**READING TEXT**
Everybody has a set of nipples. Women, men, cows, cats... they're one of the defining physical aspects of being a mammal.

Men don't think much about their nipples. Societally it's acceptable to show them at the beach or the pool, Instagram and Facebook won't take your photos down if the humble nipple shows up there, and a nip slip isn't something that will cause outrage at the Superbowl (Janet Jackson, we all remember what Justin did to you).

Women, on the other hand, have their nipples sexualised, judged, politicised, and censored. Many experience embarrassment when they show through a shirt, they may feel uncomfortable breastfeeding in public for fear that someone could see a nipple, or maybe men make them feel like their nipples are purely objects for aesthetic male pleasure.

That's what we do all know about nipples. What are some of the things we don't?


We all develop nipples at the same time

When in utero, the nipples are developed before all sex organs. Human embryos fundamentally start out with the same XY chromosomes. In biological males the SRY gene will activate on the Y chromosome some weeks after conception. However, before that happens, breast tissue begins to develop and that comes with nipple tissue, too. So, before you have a vagina or a penis, you have what will grow into nipples. That's why men have them too.

Nipples are unique, like fingerprints

No two nipples look the same. Like your fingerprints, they have their own tiny indentations, raised bumps, colours, and other physical traits. A person can even have two nipples that don't look the same as each other. They can have asymmetrical nipples and they can have more than two of them (hello Chandler Bing!). In fact, in 2012 a man was discovered with seven.

**USING THE INFORMATION**
1. In the text about nipples, how many nipples did the man discovered in 2012 have?
2. Extend the text about nipples, picking up after its final sentence.
The lines after this point are separate material, apart from the text about nipples.

**PROVIDED MATERIAL**
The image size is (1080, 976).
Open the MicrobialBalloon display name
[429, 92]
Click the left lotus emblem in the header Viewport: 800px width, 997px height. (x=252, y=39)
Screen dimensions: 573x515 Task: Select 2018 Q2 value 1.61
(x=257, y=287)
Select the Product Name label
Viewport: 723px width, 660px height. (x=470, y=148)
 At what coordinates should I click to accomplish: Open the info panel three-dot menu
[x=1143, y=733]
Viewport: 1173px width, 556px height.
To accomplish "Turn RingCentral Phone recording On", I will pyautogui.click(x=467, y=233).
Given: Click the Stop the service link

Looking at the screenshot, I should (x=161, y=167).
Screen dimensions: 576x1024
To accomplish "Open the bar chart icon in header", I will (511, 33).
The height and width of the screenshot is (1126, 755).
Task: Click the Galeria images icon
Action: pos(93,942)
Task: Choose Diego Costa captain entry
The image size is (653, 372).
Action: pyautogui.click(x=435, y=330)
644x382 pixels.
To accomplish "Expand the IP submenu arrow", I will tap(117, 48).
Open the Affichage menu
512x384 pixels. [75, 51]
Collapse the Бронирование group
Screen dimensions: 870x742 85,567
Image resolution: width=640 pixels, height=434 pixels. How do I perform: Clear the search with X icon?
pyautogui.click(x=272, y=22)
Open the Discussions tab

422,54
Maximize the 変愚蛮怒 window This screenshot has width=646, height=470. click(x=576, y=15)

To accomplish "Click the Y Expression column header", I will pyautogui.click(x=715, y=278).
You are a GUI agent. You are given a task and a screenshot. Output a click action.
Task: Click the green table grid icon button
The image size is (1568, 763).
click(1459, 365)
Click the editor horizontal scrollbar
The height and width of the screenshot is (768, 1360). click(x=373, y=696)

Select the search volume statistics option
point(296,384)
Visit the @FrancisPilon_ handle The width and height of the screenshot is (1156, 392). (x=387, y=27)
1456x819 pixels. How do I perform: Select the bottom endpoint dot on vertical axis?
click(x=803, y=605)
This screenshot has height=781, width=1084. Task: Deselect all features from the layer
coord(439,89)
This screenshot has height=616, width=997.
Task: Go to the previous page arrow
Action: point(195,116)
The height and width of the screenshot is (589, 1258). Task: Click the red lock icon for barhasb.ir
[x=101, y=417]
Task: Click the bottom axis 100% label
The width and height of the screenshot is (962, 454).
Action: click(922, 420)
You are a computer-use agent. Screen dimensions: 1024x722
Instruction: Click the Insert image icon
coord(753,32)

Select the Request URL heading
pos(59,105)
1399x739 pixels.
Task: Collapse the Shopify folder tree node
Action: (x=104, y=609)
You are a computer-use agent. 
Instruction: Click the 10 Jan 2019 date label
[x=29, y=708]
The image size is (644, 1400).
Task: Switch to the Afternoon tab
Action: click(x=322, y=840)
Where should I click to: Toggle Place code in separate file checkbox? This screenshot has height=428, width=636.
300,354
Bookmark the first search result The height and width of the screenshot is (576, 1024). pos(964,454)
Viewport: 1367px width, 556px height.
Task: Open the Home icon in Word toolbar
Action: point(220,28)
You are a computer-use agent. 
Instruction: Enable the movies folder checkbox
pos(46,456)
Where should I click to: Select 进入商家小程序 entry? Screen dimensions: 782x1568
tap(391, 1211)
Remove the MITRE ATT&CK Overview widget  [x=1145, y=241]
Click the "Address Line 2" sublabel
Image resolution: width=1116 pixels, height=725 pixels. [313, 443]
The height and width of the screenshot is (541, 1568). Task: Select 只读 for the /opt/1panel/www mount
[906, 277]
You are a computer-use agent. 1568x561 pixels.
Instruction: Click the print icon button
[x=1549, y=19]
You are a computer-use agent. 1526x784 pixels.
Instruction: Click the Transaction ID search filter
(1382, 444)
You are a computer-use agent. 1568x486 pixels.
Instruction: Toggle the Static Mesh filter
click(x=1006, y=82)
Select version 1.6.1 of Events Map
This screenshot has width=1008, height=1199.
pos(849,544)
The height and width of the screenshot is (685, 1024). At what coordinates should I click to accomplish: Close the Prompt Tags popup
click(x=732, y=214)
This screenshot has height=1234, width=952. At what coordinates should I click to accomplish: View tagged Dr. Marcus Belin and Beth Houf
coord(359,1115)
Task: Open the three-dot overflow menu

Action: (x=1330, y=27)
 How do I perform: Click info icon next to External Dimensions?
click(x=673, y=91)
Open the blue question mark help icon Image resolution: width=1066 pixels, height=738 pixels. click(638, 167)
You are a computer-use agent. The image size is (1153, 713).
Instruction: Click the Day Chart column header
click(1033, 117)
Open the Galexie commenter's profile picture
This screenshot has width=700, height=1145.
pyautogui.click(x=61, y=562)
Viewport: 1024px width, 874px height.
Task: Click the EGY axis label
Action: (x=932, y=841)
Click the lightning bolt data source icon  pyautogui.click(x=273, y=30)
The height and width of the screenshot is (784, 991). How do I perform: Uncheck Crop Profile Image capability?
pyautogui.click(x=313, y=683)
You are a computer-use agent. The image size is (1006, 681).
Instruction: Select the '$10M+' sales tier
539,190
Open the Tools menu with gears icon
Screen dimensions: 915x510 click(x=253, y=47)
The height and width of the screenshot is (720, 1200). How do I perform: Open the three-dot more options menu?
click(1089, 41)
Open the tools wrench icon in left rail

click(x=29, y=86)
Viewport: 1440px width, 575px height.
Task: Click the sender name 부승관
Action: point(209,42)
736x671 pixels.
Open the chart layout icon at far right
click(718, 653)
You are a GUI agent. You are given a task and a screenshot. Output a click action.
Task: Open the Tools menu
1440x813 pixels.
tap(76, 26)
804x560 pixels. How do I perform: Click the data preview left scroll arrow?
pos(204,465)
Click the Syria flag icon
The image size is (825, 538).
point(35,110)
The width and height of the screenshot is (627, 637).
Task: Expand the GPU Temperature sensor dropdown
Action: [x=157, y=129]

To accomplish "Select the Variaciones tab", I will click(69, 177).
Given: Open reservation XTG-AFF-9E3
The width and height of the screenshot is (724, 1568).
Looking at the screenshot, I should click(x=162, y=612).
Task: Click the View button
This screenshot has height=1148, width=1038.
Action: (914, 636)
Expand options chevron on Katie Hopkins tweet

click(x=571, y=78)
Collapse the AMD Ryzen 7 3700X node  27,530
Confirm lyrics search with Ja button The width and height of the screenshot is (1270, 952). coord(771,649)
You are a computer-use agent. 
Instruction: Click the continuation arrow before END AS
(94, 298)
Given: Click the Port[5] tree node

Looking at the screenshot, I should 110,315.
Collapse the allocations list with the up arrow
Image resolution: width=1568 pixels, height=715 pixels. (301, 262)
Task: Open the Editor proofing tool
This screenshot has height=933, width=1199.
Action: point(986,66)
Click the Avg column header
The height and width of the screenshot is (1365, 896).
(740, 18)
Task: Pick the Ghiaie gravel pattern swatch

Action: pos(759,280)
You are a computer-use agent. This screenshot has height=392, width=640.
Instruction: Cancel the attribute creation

**ANSWERS TO THE EXERCISE**
1. Seven.

2.
You can have a nipple-gasm

Both women and men have nipples that are sensitive to touch and are erogenous (which means they can derive sexual pleasure). The extent of sensitivity is dependent person-to-person: some people (of both sexes) can experience orgasm strictly through nipple stimulation and no other touching, while touching the nipple does little (or seemingly nothing) for others.

They're hairy

Almost every mammal grows some sort of hair around the nipple. Even if it's just a couple of little hairs. This is completely normal, even for women. Lots of men will let the hair around their nipples grow naturally, but equally, many like to groom them too. Whatever your gender, nipple hair is natural and you're free to remove, or keep it, as you wish.

Nipples can bleed

When you watch people running marathons, you'll sometimes see them with tape on their nipples. The combination of repetitive friction and sweat will chafe the nipples so much the skin might actually break. This will cause bleeding, but isn't exclusive to long-distance runners – you might experience chafing/bleeding in many daily situations where you're sweating and your nipples are rubbing against fabric, especially inorganic material.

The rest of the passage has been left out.